__Task requirements__
Please output the entries below exactly as they are.

__Task input__
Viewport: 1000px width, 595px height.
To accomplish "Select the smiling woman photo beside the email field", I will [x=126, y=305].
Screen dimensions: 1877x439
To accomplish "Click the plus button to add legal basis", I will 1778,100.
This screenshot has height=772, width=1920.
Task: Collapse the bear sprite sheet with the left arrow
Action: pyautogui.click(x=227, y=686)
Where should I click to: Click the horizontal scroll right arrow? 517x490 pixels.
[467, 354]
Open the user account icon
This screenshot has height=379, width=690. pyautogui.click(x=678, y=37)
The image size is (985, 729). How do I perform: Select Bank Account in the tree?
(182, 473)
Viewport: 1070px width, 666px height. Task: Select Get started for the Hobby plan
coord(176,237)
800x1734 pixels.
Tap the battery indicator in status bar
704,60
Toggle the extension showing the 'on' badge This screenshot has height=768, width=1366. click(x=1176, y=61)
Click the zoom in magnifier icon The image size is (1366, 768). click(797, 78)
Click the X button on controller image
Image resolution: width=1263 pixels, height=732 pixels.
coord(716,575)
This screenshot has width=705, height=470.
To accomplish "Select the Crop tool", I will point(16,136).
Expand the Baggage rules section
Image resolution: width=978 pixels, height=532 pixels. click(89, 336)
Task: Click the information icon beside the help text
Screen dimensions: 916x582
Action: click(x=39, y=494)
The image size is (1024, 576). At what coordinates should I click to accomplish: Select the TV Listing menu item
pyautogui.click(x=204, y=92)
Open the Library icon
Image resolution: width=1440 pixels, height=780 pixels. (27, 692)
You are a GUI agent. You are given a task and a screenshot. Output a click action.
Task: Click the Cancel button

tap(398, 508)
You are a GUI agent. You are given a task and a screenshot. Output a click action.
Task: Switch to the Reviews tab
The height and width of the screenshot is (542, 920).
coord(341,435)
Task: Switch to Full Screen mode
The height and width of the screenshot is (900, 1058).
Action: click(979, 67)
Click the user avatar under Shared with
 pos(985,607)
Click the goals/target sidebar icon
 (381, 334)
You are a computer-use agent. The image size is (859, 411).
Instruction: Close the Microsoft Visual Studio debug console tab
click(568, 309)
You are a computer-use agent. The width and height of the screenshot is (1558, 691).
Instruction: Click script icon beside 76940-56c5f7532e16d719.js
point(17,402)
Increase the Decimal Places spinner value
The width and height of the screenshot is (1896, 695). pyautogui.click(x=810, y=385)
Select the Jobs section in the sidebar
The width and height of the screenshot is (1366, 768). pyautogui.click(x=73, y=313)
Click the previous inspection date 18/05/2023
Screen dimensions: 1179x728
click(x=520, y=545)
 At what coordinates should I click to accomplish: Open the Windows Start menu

__Solution to this problem__
Viewport: 1000px width, 595px height.
To accomplish "Select the smiling woman photo beside the email field", I will [x=126, y=305].
Screen dimensions: 1877x439
To accomplish "Click the plus button to add legal basis", I will 1778,100.
This screenshot has height=772, width=1920.
Task: Collapse the bear sprite sheet with the left arrow
Action: pyautogui.click(x=227, y=686)
Where should I click to: Click the horizontal scroll right arrow? 517x490 pixels.
[467, 354]
Open the user account icon
This screenshot has height=379, width=690. pyautogui.click(x=678, y=37)
The image size is (985, 729). How do I perform: Select Bank Account in the tree?
(182, 473)
Viewport: 1070px width, 666px height. Task: Select Get started for the Hobby plan
coord(176,237)
800x1734 pixels.
Tap the battery indicator in status bar
704,60
Toggle the extension showing the 'on' badge This screenshot has height=768, width=1366. click(x=1176, y=61)
Click the zoom in magnifier icon The image size is (1366, 768). click(797, 78)
Click the X button on controller image
Image resolution: width=1263 pixels, height=732 pixels.
coord(716,575)
This screenshot has width=705, height=470.
To accomplish "Select the Crop tool", I will point(16,136).
Expand the Baggage rules section
Image resolution: width=978 pixels, height=532 pixels. click(89, 336)
Task: Click the information icon beside the help text
Screen dimensions: 916x582
Action: click(x=39, y=494)
The image size is (1024, 576). At what coordinates should I click to accomplish: Select the TV Listing menu item
pyautogui.click(x=204, y=92)
Open the Library icon
Image resolution: width=1440 pixels, height=780 pixels. (27, 692)
You are a GUI agent. You are given a task and a screenshot. Output a click action.
Task: Click the Cancel button

tap(398, 508)
You are a GUI agent. You are given a task and a screenshot. Output a click action.
Task: Switch to the Reviews tab
The height and width of the screenshot is (542, 920).
coord(341,435)
Task: Switch to Full Screen mode
The height and width of the screenshot is (900, 1058).
Action: click(979, 67)
Click the user avatar under Shared with
 pos(985,607)
Click the goals/target sidebar icon
 (381, 334)
You are a computer-use agent. The image size is (859, 411).
Instruction: Close the Microsoft Visual Studio debug console tab
click(568, 309)
You are a computer-use agent. The width and height of the screenshot is (1558, 691).
Instruction: Click script icon beside 76940-56c5f7532e16d719.js
point(17,402)
Increase the Decimal Places spinner value
The width and height of the screenshot is (1896, 695). pyautogui.click(x=810, y=385)
Select the Jobs section in the sidebar
The width and height of the screenshot is (1366, 768). pyautogui.click(x=73, y=313)
Click the previous inspection date 18/05/2023
Screen dimensions: 1179x728
click(x=520, y=545)
 At what coordinates should I click to accomplish: Open the Windows Start menu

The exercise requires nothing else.